**Problem to work on:**
Each line of the data below that contains "resolution" must be copied.

**Saved data entries:**
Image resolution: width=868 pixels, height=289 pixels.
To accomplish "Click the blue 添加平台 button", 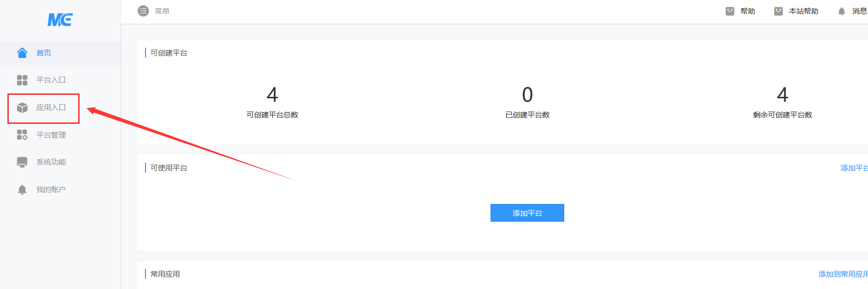I will 527,213.
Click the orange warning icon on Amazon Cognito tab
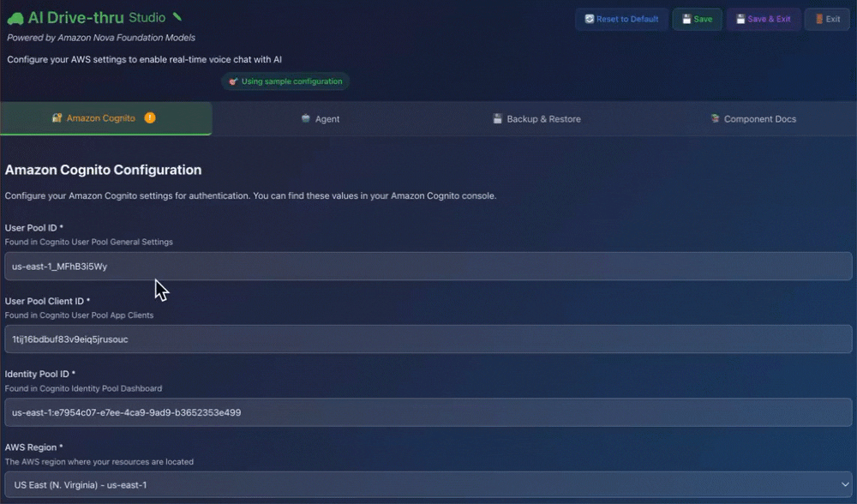857x504 pixels. (x=150, y=118)
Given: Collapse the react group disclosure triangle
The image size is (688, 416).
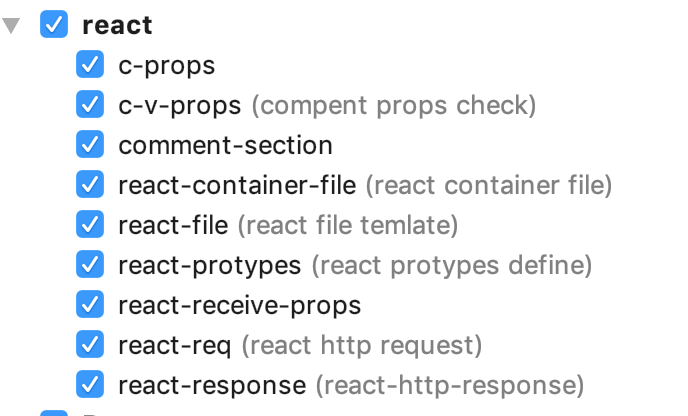Looking at the screenshot, I should point(11,25).
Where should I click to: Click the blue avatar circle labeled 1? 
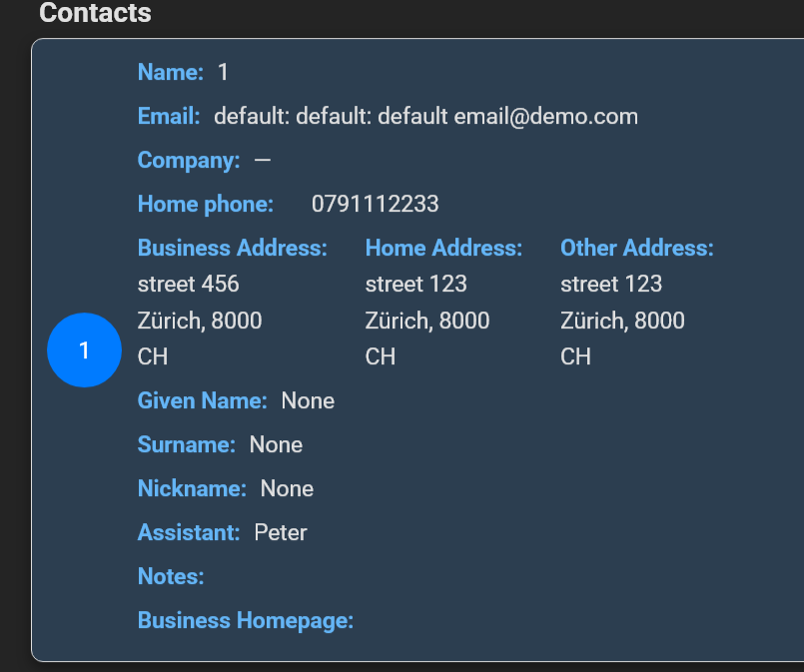pyautogui.click(x=84, y=350)
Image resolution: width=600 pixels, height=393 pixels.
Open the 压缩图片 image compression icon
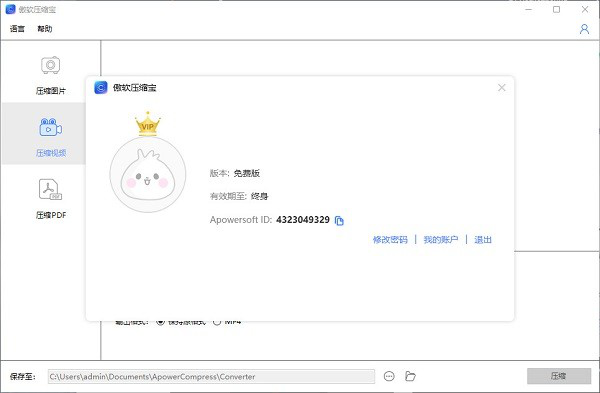pos(51,65)
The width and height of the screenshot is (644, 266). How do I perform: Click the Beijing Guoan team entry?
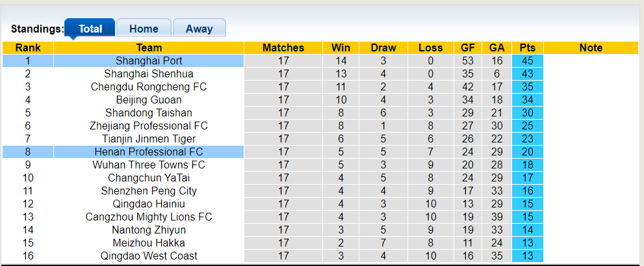pyautogui.click(x=149, y=100)
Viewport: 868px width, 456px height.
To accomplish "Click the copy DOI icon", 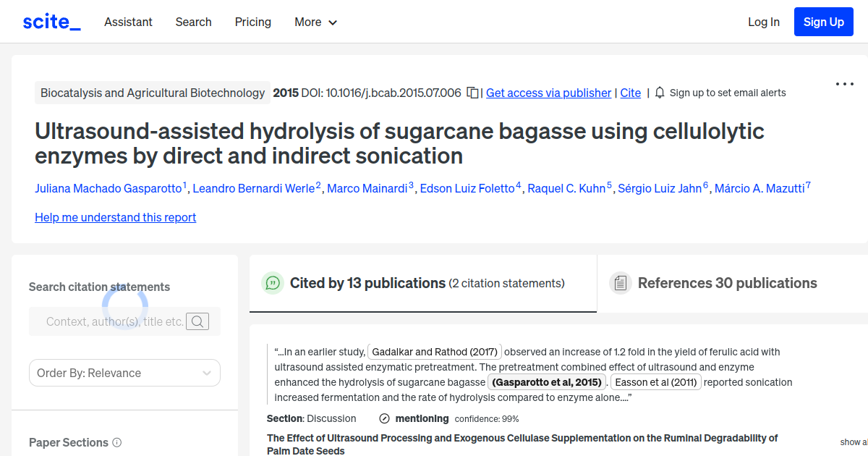I will pos(472,93).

**Response to this exercise:**
Image resolution: width=868 pixels, height=289 pixels.
Image resolution: width=600 pixels, height=393 pixels.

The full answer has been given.